The U.K. government, like the U.S. government, is spending the biggest proportion of its defense budget on two foreign wars, both for homeland security, and like the U.S. all the while, mistakes are being made inside the U.K. in the same fight for homeland security.

Take the year before the atrocious attacks of the July 7, 2005. According to the ISC (Intelligence and Security Committee) report (p18 of 52) into those terrible attacks, also from The Guardian, Siddeque Khan and Shazad Tanweer, two of the London bombers attended meetings with others under investigation by our security services in 2004. MI5 didn't seek to investigate or identify them or several other unidentified men at the meetings, although it is believed this would have been possible had the decision been taken to do so. This is because the man under investigation was not himself an "essential target," and U.K. intelligence at the time suggested the men's focus was training and insurgency operations in Pakistan. July 7 then lead to the mistaken shooting by the MET of Jean Charles De Menezes, and finally the joint failure of the MET and MI5, which led to one of the biggest media storm fiascos in the U.K.'s war against extremism, the Forest Gate raid.

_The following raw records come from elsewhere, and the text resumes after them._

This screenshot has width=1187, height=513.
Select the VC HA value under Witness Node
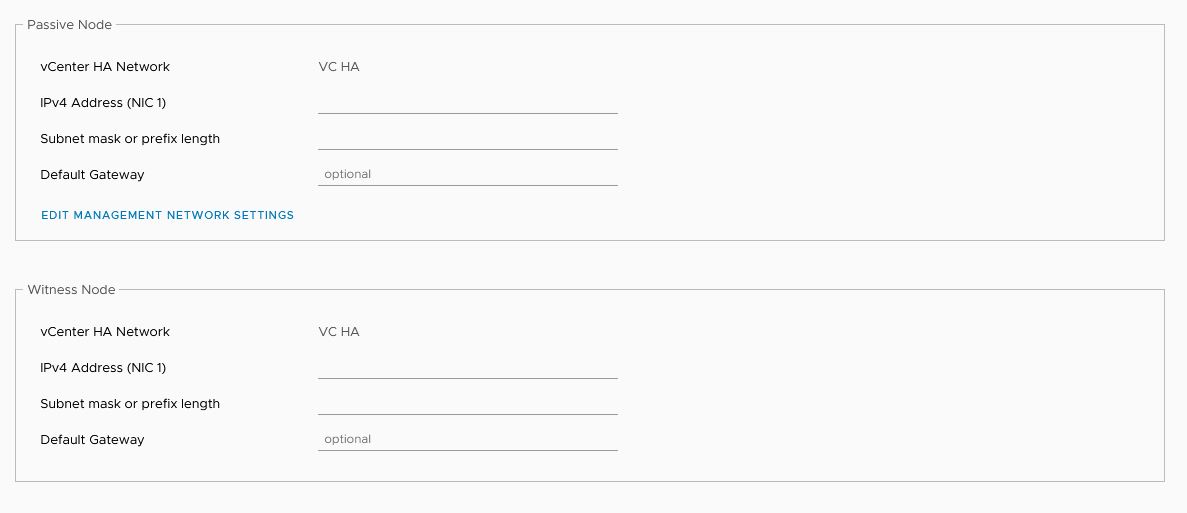(339, 331)
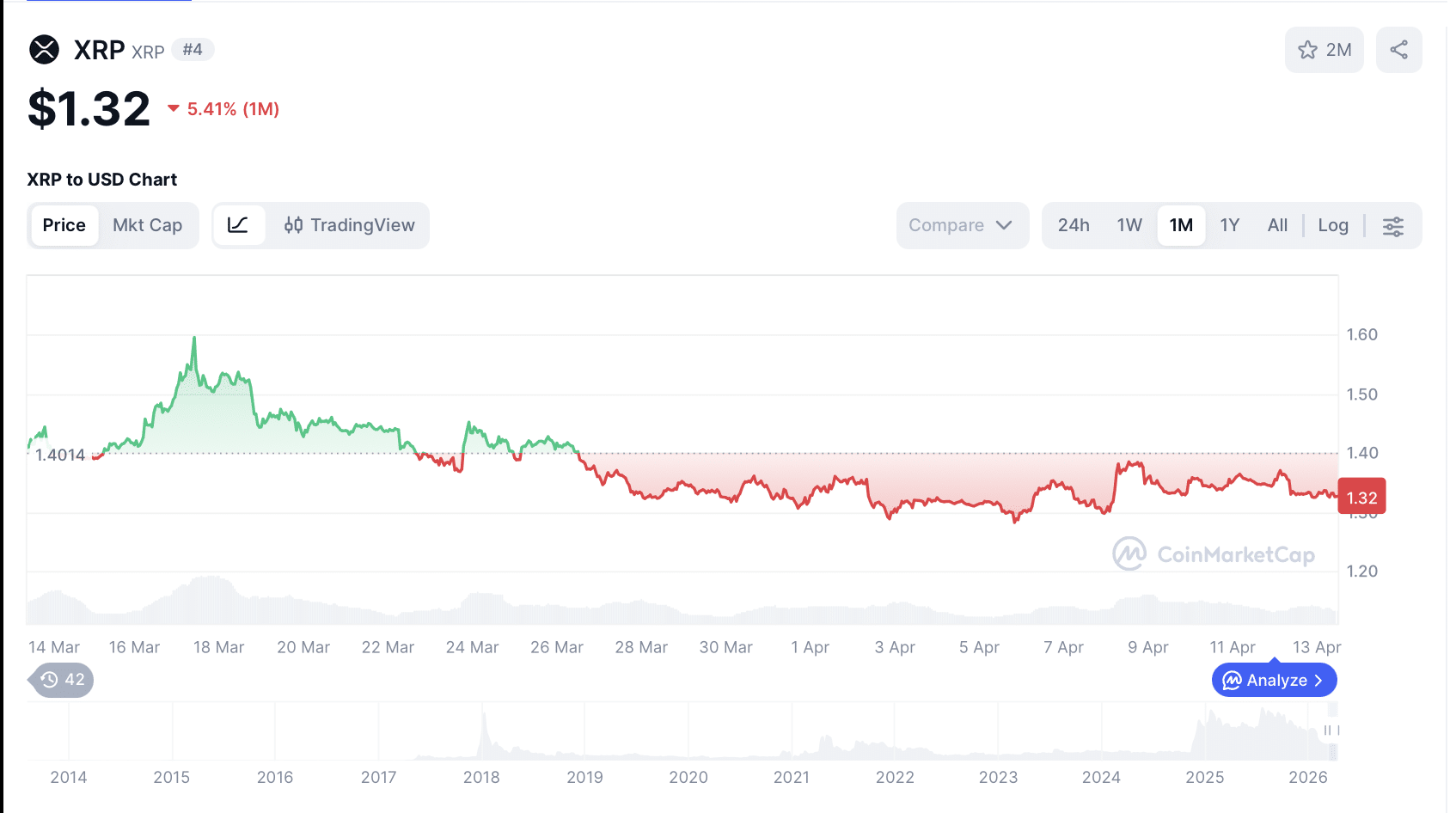The width and height of the screenshot is (1456, 813).
Task: Select the 1Y time range tab
Action: point(1229,225)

So, who can say whether the money being spent on the Iraq and Afghanistan wars could have prevented these mistakes had it instead been funneled into U.K. police and intelligence agencies, but as a lack of resources was already a problem before 9/11, such high war costs can only have made things worse. The failure of MI5 to investigate two of the London bombers a year in advance was also put down to a lack of resources, and the many U.S. agencies that some senior military officials, like Gary Cheek, believe really hold the key to defeating terrorism also suffer from the same problem, so we can't help but connect this lack of resources where it matters, at home on both sides of the Atlantic, with the massive budget given to maintaining a war on two fronts, a war that after the early weeks began exacerbating the threat from global terrorism, while bearing a new "home-grown" or "self-generating" threat.

If our governments continue to take actions that unintentionally increase the risk, while the money spent on these actions weakens our defenses at home, one must wonder when the balance will be tipped in the terrorists' favor, if it hasn't been already.